Rewrite the lines from the one containing "Task: Expand the hidden system tray icons" through the one containing "Action: pos(745,393)", inclusive, swapping "hidden" for "overflow" and leaving everything else as it is. Return only those lines.

Click-target data
* * * * *

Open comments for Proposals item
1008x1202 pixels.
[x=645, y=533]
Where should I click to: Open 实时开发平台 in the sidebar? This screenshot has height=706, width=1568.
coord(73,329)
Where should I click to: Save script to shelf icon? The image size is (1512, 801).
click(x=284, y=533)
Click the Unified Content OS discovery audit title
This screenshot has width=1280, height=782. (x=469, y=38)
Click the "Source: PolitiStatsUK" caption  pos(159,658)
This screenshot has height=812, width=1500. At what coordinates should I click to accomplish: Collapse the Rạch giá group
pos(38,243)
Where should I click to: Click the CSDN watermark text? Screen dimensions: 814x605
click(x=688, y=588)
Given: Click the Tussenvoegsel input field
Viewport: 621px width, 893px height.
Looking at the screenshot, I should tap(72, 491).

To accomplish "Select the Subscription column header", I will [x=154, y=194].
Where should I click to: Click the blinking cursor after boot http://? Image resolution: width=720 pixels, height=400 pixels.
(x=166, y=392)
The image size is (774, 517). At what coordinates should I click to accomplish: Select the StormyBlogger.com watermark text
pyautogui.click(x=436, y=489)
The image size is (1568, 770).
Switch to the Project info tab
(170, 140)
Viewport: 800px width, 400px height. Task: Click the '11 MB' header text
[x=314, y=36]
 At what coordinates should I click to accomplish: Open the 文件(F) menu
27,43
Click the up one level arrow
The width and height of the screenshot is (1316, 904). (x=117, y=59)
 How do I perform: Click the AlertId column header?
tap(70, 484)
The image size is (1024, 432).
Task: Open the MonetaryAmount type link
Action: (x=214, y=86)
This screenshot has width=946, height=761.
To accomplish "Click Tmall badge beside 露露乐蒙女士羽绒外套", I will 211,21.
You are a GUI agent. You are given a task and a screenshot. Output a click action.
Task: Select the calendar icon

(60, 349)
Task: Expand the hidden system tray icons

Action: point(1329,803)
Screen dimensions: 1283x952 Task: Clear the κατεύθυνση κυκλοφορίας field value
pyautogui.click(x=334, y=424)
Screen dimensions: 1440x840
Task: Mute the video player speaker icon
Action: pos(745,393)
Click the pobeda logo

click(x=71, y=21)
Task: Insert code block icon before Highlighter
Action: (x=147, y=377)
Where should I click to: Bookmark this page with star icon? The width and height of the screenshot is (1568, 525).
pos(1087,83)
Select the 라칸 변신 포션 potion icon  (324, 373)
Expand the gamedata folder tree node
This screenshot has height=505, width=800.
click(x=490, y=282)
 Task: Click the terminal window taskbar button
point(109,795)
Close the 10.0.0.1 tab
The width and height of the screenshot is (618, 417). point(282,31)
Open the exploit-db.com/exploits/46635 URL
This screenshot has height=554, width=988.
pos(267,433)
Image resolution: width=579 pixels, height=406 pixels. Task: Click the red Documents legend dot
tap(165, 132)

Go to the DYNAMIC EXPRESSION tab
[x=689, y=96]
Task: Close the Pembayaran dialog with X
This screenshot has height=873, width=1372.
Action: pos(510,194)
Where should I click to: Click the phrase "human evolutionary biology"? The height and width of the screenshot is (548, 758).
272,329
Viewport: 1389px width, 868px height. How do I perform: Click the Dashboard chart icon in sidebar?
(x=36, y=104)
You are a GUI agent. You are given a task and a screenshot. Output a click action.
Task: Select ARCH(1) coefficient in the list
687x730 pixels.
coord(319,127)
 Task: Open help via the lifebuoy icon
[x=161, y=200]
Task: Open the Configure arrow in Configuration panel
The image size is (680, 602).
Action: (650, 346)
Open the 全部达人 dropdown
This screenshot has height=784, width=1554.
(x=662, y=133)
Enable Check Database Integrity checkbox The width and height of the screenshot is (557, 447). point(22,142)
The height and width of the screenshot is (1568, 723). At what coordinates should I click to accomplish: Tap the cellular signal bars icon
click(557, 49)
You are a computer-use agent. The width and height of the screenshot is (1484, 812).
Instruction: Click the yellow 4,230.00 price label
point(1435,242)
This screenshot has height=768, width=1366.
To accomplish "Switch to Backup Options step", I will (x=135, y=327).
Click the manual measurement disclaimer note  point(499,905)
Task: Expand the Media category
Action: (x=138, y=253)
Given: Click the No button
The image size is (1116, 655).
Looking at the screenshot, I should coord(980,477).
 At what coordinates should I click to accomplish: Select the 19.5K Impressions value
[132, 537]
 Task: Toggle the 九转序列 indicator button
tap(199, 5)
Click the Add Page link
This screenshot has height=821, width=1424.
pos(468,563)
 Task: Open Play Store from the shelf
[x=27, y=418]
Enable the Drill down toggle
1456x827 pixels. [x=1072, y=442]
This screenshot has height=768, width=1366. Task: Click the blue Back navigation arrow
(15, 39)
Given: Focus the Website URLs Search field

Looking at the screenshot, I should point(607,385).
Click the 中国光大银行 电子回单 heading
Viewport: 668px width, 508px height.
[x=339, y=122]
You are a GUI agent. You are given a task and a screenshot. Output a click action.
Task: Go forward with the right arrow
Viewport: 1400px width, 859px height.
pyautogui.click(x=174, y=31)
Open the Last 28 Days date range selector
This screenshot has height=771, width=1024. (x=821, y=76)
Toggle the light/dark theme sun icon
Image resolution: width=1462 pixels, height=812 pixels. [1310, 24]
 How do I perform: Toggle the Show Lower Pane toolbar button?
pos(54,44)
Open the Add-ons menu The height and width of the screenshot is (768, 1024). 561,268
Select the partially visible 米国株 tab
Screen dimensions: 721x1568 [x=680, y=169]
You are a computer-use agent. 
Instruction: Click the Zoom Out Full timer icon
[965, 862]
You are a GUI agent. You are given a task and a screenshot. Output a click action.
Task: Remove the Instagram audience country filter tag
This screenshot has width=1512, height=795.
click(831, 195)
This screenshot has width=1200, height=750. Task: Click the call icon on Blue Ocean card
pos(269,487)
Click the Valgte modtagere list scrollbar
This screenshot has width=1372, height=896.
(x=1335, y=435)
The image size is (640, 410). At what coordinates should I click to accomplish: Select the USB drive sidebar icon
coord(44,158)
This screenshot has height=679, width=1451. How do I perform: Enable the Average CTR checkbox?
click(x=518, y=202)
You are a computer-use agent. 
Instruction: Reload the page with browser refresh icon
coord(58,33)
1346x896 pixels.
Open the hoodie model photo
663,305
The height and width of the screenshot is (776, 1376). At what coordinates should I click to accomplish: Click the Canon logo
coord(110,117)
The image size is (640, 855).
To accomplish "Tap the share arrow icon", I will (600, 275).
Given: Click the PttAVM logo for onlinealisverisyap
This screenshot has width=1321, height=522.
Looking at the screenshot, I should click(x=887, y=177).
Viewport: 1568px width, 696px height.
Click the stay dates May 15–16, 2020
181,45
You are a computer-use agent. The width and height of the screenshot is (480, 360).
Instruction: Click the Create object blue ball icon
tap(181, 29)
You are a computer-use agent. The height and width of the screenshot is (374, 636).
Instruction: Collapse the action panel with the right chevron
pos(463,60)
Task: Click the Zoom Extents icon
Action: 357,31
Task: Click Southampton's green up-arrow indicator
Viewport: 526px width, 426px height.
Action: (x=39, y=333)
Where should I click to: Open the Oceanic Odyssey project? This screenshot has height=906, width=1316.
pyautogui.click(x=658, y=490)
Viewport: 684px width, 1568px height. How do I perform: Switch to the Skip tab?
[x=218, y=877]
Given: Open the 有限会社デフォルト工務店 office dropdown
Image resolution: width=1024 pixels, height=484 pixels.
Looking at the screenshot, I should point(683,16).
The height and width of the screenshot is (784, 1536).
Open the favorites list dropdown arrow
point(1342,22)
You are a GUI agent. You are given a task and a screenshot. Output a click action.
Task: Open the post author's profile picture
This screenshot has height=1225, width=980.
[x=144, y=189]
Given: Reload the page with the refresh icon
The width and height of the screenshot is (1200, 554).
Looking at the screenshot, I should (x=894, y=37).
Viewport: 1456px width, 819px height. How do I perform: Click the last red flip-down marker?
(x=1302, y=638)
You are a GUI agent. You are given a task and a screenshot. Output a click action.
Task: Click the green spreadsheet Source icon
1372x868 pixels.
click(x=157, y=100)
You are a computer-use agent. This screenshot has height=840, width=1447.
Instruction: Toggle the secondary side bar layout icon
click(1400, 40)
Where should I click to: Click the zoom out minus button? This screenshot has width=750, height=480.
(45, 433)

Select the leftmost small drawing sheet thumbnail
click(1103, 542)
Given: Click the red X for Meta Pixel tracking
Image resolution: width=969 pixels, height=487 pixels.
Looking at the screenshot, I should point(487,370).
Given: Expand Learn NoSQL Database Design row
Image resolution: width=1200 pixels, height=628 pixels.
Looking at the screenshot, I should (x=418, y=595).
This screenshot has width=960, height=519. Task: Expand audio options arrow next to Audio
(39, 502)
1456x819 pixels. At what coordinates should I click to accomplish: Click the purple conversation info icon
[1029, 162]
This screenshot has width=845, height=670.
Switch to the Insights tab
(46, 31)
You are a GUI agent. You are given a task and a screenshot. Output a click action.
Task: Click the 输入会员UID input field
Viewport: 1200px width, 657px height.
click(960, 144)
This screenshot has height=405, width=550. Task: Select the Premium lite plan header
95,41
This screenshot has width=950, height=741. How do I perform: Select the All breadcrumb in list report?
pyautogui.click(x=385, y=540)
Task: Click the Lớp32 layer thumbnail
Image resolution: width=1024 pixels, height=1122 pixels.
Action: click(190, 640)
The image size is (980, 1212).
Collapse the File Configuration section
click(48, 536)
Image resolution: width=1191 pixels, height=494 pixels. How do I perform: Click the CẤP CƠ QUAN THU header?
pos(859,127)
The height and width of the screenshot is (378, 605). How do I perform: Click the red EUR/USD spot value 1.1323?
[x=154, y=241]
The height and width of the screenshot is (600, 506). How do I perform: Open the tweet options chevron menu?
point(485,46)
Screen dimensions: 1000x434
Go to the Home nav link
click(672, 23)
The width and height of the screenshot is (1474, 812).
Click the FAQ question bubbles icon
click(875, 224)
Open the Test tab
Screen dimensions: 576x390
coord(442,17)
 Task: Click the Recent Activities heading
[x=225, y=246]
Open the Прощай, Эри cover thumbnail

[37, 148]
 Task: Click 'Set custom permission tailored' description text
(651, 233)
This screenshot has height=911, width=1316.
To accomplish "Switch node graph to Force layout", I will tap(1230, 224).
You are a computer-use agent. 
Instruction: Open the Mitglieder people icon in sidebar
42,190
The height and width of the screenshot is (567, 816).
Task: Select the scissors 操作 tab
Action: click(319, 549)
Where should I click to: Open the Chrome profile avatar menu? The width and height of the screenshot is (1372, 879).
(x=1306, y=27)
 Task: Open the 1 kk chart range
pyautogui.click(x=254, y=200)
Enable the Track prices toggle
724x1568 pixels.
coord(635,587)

* * * * *

ANSWER FOR THIS EXERCISE —
Task: Expand the overflow system tray icons

Action: point(1329,803)
Screen dimensions: 1283x952 Task: Clear the κατεύθυνση κυκλοφορίας field value
pyautogui.click(x=334, y=424)
Screen dimensions: 1440x840
Task: Mute the video player speaker icon
Action: pos(745,393)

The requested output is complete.